I'm trying to analyze some shoe sales data, but I'm having difficulty creating a function to find the number that the customer bought the most in the previous year.

I have a table with this data:

```
Cód. Cliente CPF Nome Sexo Tamanho
5879099 37513584800 LOJA MASCULINO 35
5879099 37513584800 LOJA MASCULINO 23
5879099 37513584800 LOJA MASCULINO 17
5879099 37513584800 LOJA MASCULINO 37
5879099 37513584800 LOJA MASCULINO 17
3353800 2613618809 DULIO JOSE DE SOUSA DAMICO MASCULINO 35
3353800 2613618809 DULIO JOSE DE SOUSA DAMICO MASCULINO 39
3112300 29953652805 ROSANA DA SILVA FAGUNDES FEMININO 34
6116202 39285701884 ANA CAROLINA DE FARIAS FRANCISCO FEMININO 31
```

The table is much more than this, just a few lines of example.

Well, what I need to know is what is the size that is most repeated by the client's CPF.

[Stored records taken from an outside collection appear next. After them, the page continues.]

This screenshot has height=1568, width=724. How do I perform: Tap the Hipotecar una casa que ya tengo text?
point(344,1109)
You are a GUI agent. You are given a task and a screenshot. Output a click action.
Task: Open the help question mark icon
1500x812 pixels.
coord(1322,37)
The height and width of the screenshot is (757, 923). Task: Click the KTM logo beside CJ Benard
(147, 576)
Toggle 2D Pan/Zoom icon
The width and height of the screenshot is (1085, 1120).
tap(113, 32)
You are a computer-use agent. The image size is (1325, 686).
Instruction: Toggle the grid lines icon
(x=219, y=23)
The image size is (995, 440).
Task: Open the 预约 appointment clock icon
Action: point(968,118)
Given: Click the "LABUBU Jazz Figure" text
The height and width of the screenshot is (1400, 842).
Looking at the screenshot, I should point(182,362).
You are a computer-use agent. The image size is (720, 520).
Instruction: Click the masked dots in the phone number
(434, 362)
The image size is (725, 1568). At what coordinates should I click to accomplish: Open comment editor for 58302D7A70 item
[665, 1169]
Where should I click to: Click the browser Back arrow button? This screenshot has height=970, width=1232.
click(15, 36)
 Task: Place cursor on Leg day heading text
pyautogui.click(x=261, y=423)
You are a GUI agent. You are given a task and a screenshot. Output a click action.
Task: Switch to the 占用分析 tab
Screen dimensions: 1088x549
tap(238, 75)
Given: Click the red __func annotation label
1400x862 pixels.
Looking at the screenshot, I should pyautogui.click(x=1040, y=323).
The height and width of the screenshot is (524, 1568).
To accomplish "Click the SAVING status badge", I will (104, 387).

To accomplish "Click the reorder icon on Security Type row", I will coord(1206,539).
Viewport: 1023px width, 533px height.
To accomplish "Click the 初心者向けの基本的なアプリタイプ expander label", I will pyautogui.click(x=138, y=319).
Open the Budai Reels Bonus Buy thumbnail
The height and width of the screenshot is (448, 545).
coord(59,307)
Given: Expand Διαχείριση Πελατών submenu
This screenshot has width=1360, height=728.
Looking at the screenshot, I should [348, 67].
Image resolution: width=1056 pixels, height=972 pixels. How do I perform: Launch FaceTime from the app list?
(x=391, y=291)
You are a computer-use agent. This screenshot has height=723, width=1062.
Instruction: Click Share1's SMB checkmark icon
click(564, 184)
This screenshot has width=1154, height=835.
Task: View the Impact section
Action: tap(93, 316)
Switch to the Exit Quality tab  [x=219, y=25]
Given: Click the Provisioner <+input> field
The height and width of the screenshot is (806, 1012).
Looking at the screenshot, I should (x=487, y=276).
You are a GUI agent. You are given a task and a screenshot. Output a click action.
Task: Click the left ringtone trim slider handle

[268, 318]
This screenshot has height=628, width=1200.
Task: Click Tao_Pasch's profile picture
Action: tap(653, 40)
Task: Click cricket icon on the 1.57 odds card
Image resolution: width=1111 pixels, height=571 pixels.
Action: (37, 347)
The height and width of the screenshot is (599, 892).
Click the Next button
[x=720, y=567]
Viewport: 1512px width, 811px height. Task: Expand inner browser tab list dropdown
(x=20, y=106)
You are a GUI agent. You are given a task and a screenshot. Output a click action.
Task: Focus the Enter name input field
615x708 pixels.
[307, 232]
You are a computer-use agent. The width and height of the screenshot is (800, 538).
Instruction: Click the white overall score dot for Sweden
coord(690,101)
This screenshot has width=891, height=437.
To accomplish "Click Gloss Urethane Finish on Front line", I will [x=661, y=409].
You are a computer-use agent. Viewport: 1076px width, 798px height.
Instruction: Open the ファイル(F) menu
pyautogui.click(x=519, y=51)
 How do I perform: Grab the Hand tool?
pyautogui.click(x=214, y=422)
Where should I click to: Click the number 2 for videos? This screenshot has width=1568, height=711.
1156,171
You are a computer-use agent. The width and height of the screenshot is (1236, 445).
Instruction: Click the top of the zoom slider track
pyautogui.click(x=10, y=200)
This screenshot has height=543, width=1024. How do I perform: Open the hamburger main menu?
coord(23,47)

What number did he buy the most?

I couldn't find a way to do this if someone has a light.

Thanks,

## Answer:

Yuri you could use *PIVOT TABLE* (pivot table) on pandas

It would be something like this:

```
import pandas as pd
import numpy as np
df = pd.read_excel("SEU ARQUIVO")
table = pd.pivot_table(df,index=["CPF","Tamanho"],
values=["Tamanho"],
aggfunc=[np.count_nonzero],fill_value=0)
```

I used the *'read_excel'* just as an example, in your case just fill the dataframe with your data.

The *'index'* parameter assembles the PivotTable columns, that is, the category columns you want to use

and in *'aggfunc'* ( Aggregation function ) I'm using count

This Link has interesting content about *Pivot Table* that can help you more.